Oleh : Eddy Ngganggus

RISIKO bisnis yang dikaitkan dengan pembelian Surat Berharga Jangka Menengah atau Medium Term Note (MTN) oleh Bank NTT pada PT Sunprima Nusantara Pembiayaan (SNP) mengacu pada BJR (Bussines Judgment Rule) sebagaimana diatur dalam Undang-Undang Perseroan Terbatas Nomor 40 Tahun 2007 tentang Perseroan Terbatas . Sehingga bila kerugian akibat investasi MTN Bank NTT pada PT SNP ini disimpulkan sebagai risiko bisnis maka, analisis hukumnya akan  seperti ini  ;

1. Direksi akan di bebaskan dari tuntutan hukum akibat kerugian bisnis yang timbul dari pembelian MTN pada PT SNP ini .

Dasarnya adalah pasal 97 UU no. 40 tahun 1997. Isi lengkap dari pasal ini sebagai berikut :

Pasal 97

(1) ) Direksi bertanggung jawab atas pengurusan Perseroan sebagaimana dimaksud dalam Pasal 92 ayat (1).

(2) ) Pengurusan sebagaimana dimaksud pada ayat (1), wajib dilaksanakan setiap anggota Direksi dengan itikad baik dan penuh tanggung jawab.

(3) ) Setiap anggota Direksi bertanggung jawab penuh secara pribadi atas kerugian Perseroan apabila yang bersangkutan bersalah atau lalai menjalankan tugasnya sesuai dengan ketentuan sebagaimana dimaksud pada ayat (2).

(4) ) Dalam hal Direksi terdiri   atas   2   (dua)   anggota   Direksi   atau   lebih,   tanggung jawab sebagaimana dimaksud pada ayat (3) berlaku secara tanggung renteng bagi setiap anggota Direksi.

(5) ) Anggota Direksi tidak dapat dipertanggungjawabkan atas kerugian sebagaimana dimaksud pada ayat (3) apabila dapat membuktikan:

a. kerugian tersebut bukan karena kesalahan atau kelalaiannya;

b. telah melakukan pengurusan dengan itikad baik dan kehati-hatian untuk kepentingan dan sesuai dengan maksud dan tujuan Perseroan.

c. tidak mempunyai benturan kepentingan baik langsung maupun tidak langsung atas tindakan pengurusan yang mengakibatkan kerugian; dan

d.
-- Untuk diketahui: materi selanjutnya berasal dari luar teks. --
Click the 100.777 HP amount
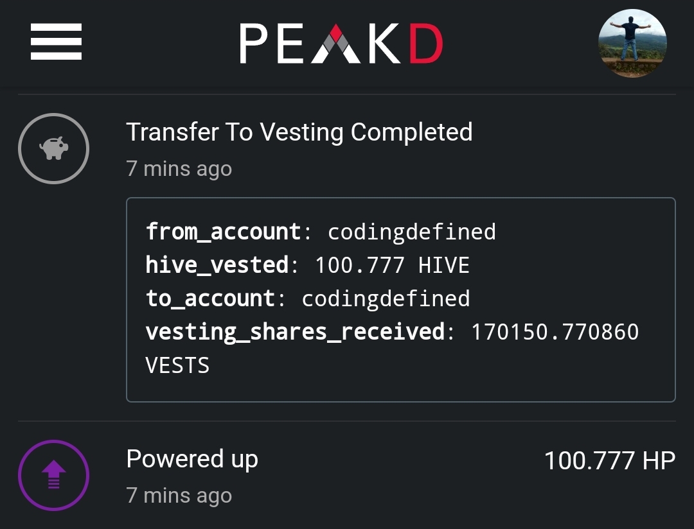 pos(610,460)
Telah mengambil tindakan untuk mencegah timbul atau berlanjutnya kerugian tersebut.

Mari kita simak dan analisis pada Pasal 97 ayat 5 point a UU no 40 tahun 1997 menyebutkan Anggota Direksi tidak dapat di mintai pertanggungjawabanya atas kerugian sebagaimana dimaksud pada ayat (3) apabila dapat membuktikan:

a. Kerugian tersebut bukan karena kesalahan atau kelalaiannya;

Secara eksplisit dalam hasil audit BPK dalam auditnya bernomor  No. 1/LHP/XIX.KUP/01/2020 tanggal 14 Januari 2020  telah merekomendasikan ;

a.1.Dewan  Komisaris  dalam  RUPS  agar  meminta  Jajaran  Direksi  PT  Bank  NTT melakukan langkah-langkah recovery atas MTN PT SNP senilai Rp 50.000.000.000,00, antara lain melakukan koordinasi dengan kurator dan melaporkan perkembangan tersebut kepada BPK RI; dan

a.2.Direktur Utama agar memberikan sanksi sesuai ketentuan yang berlaku kepada Dealer, Kepala Sub Divisi Domestik dan International serta Kepala Divisi Treasury yang melakukan pembelian MTN tanpa proses due diligence.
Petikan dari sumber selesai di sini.